March 3, 2025 - 7:30pm

Elon Musk and Donald Trump are still trailing their auditing trip to Fort Knox, to figure out what’s gold bullion, and what’s gold spray-painted polystyrene blocks. But the question circulating on Sunday was more esoteric than whether there is still any gold in the US Treasury: namely, what is the digital equivalent of Fort Knox? Is there a wallet yet made that could safely hold $100 billion?

Yesterday, the US President announced a “new strategic reserve” of cryptocurrency. This would, he claimed in a post on Truth Social, make the US “the Crypto Capital of the World”. Immediately afterwards, the prices of the five coins he named in the initial reserve — Bitcoin, Ethereum, XRP, Solana and Cardano — spiked by about 60%, illustrating just how volatile crypto is.

The plan is that the US Government will hold these in much the way that the Treasury holds gold, or foreign bonds as a hedge. What sets crypto apart, however, is that it is highly correlated with precisely the kinds of market downturns that one would normally hedge against. One might wonder why the US Government should be getting into the game at all — only this is a regime which likes shiny new things, while crypto entrepreneurs like to finance Trump’s election campaigns.

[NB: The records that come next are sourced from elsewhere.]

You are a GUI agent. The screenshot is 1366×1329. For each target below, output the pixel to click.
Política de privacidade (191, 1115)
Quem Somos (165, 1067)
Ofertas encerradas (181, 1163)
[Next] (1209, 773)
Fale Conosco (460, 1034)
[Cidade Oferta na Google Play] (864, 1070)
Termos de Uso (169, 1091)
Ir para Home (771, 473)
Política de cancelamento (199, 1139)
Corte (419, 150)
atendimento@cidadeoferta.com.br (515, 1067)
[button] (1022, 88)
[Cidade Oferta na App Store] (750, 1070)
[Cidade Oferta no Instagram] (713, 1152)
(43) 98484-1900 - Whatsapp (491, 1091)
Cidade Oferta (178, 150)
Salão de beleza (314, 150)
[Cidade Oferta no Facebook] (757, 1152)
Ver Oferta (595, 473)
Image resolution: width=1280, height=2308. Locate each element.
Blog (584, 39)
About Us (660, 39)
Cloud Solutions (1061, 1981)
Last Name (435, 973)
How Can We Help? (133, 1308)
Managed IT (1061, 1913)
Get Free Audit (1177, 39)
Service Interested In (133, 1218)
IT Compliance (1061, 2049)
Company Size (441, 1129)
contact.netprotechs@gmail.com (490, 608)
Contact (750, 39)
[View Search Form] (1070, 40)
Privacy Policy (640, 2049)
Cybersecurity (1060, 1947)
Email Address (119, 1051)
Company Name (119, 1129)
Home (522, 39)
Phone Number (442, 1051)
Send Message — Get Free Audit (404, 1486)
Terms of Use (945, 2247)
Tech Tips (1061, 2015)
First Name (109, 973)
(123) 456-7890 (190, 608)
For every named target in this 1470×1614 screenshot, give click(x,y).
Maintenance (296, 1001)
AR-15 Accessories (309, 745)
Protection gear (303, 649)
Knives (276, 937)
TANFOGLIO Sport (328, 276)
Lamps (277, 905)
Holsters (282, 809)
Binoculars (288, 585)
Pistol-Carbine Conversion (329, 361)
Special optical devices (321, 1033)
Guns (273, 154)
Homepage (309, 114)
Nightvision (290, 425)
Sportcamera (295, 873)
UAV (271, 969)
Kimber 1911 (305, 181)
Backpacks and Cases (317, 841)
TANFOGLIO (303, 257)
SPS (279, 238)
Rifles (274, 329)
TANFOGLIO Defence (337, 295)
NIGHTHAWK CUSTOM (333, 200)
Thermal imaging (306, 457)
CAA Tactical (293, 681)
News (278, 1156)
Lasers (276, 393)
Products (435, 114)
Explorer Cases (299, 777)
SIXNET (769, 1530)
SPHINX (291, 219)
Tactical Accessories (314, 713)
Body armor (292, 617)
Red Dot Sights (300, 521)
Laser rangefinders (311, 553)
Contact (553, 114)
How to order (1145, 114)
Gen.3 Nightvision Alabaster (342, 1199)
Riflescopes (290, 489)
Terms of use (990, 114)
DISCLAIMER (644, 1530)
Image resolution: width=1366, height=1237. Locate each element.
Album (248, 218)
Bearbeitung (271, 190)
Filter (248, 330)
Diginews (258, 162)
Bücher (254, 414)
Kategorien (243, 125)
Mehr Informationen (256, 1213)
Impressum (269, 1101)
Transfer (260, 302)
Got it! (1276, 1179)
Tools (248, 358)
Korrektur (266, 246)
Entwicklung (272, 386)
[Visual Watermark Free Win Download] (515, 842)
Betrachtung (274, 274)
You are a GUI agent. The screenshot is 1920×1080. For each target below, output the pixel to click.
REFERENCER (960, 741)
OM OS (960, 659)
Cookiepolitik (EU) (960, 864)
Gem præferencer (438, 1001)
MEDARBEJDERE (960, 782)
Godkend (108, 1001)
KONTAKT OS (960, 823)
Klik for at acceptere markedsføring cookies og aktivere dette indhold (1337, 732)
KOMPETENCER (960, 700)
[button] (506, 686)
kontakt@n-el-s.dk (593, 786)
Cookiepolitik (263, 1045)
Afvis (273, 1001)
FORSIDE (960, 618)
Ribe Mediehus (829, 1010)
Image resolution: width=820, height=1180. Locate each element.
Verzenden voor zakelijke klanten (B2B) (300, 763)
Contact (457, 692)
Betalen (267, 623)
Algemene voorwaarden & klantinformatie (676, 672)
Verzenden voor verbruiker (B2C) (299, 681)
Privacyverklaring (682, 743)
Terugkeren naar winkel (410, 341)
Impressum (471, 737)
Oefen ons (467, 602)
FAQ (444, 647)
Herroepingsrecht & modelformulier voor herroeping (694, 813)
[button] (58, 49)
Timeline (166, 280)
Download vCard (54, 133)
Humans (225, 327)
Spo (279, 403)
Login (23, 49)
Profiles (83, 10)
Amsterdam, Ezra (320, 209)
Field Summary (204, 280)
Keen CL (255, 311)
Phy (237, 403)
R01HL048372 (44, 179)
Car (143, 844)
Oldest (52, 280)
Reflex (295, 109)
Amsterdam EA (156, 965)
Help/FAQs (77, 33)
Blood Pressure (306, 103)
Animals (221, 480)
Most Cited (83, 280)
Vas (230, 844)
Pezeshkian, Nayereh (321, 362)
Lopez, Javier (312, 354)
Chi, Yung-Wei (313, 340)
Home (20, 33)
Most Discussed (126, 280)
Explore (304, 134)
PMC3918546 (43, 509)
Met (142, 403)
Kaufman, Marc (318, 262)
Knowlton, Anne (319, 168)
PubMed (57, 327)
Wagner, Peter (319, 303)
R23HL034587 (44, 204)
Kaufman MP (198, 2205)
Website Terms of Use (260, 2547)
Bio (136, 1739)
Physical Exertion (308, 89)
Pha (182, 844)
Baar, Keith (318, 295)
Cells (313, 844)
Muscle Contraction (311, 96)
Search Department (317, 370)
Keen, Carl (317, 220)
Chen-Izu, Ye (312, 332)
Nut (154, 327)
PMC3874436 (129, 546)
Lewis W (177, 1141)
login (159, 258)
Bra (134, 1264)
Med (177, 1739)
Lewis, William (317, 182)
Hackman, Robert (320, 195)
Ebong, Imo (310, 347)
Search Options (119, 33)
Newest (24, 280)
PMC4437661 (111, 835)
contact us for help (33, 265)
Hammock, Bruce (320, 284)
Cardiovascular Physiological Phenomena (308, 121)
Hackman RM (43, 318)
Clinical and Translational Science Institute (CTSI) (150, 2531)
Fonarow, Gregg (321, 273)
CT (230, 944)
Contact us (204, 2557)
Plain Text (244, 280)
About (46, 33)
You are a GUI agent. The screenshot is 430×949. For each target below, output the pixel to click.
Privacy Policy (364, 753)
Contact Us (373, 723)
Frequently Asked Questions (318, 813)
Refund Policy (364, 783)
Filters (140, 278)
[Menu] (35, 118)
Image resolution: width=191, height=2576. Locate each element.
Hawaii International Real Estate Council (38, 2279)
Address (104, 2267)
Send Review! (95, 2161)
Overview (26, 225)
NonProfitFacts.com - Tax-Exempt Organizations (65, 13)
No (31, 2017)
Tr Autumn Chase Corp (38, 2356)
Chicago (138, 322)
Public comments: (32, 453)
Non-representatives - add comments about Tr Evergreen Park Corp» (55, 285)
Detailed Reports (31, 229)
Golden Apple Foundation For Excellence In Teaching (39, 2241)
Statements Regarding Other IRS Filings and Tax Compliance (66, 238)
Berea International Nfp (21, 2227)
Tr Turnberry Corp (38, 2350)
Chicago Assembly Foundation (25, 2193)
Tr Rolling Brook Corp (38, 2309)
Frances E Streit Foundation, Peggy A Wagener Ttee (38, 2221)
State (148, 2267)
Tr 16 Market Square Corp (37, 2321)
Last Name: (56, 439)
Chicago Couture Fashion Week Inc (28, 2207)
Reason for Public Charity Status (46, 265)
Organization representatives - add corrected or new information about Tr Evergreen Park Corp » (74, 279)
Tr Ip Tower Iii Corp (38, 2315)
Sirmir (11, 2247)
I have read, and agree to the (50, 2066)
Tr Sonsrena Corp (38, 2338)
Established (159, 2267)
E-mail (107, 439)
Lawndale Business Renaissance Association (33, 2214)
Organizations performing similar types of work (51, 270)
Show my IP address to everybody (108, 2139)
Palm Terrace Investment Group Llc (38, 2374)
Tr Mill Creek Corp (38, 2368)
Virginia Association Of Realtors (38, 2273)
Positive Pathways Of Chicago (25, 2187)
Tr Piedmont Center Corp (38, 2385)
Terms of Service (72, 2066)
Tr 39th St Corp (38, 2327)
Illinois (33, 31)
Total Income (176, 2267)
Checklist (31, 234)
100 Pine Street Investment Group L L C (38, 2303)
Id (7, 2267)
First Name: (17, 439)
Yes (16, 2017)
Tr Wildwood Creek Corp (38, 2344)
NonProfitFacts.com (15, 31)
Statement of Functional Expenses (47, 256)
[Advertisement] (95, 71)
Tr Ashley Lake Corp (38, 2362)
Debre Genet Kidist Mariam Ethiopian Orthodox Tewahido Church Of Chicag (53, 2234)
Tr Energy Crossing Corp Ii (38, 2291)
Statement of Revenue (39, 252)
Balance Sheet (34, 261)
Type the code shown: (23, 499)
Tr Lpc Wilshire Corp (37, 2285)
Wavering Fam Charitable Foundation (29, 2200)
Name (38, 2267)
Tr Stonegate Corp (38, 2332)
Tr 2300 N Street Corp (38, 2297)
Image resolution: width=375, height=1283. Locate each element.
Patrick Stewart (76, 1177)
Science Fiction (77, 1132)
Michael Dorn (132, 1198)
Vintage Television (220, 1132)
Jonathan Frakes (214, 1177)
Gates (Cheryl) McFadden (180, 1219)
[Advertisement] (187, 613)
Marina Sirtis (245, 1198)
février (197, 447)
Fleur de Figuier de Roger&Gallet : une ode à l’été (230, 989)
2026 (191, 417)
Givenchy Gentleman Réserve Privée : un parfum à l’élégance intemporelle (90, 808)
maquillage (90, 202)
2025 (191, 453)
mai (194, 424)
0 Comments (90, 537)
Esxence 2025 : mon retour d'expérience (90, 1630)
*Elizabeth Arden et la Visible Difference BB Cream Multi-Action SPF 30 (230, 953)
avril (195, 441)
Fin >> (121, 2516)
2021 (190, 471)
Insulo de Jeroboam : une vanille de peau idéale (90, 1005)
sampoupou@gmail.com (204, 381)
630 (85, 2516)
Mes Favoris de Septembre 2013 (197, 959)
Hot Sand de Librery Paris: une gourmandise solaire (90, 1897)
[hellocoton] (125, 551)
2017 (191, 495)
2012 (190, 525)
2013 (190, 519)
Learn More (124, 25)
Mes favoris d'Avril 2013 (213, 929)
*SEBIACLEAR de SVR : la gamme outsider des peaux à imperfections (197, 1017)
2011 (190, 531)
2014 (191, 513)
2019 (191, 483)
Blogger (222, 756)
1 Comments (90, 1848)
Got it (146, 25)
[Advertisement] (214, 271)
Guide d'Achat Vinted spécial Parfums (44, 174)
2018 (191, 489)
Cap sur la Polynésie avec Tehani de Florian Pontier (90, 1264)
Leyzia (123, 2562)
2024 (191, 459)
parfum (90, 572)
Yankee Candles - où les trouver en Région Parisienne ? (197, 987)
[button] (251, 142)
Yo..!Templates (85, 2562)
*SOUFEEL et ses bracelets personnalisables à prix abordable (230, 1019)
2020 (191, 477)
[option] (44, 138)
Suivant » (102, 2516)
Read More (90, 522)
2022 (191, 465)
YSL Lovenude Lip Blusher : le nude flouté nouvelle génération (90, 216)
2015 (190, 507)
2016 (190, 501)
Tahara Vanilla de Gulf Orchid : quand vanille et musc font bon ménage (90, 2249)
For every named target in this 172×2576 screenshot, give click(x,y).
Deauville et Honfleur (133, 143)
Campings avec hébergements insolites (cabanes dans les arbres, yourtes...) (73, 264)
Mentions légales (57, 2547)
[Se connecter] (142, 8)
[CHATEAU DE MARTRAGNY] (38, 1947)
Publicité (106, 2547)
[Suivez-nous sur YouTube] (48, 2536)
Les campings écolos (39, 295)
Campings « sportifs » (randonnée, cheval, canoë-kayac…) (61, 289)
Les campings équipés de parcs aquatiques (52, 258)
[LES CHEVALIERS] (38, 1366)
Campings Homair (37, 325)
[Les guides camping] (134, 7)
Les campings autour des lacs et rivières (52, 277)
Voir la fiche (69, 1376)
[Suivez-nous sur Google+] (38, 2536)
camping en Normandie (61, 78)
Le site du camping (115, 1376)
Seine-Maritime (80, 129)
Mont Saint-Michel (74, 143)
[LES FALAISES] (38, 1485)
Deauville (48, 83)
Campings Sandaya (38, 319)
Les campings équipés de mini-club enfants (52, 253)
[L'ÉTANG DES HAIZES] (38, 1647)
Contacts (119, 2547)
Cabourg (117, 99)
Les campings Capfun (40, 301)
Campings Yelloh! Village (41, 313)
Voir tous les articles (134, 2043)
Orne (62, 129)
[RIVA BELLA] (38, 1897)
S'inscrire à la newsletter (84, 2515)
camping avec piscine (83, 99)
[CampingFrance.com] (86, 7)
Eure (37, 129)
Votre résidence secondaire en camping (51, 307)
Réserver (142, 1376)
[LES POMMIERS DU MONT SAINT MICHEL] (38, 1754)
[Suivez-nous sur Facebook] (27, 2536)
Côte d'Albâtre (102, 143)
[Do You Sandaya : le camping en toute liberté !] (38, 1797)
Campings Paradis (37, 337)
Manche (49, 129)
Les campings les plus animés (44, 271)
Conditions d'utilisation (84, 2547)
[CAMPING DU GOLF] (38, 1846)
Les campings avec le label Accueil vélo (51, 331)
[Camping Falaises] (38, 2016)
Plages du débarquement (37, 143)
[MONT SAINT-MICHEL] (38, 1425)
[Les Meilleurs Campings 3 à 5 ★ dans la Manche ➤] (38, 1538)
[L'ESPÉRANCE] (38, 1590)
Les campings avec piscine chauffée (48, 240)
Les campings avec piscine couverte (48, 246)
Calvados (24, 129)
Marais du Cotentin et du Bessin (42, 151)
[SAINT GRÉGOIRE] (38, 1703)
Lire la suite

One Republican-backed Senate bill wants to direct the US Treasury to buy one million Bitcoin. Were the cryptocurrency to shoot up in value across the next decade as much it has done in the last one, that stock would be worth over a trillion dollars. As a matter of neo-cold war geopolitics, the argument goes, it would be better that America has the biggest stake in crypto, rather than the Chinese or the Russians. But, much like sending a dog into space, while impressive, the exact strategic payoff here is harder to see.

In many ways, it’s the opposite of a hedge, traditionally an insurance against loss. Instead, Trump’s crypto strategy is an insurance against enemy profit, which takes government into the realm of mere gambling. The point of governments holding gold or bonds is historically that they might be sold off in order to defend the national currency; selling off Bitcoin to shore up the dollar is a far more indirect act.

Another proposal is to use the stock of cryptocurrencies already confiscated by the FBI and other agencies from criminals. This would at least take the sting out of throwing taxpayers’ money at the reserve. Musk is also set to launch X Money — another key step on his road to the “everything app” he wants X to be. X Money will inevitably feature crypto trading, as Revolut and Cash App already do.

Of course, top of Trump’s reasons for the strategic reserve is simply “the legitimation of crypto”, growing the industry by giving it the halo of government backing. Yet legitimation without utility is an obvious negative, and the energy now clustering around crypto represents a market misallocation. Real dollars are being spent buying up imaginary assets: dollars that could be used to found real companies. Even as he rips down the fake economy of, say, USAID with one hand, Trump erects a whole new Potemkin city with the other. It’s going to be a confusing four years.


Gavin Haynes is a journalist and former editor-at-large at Vice.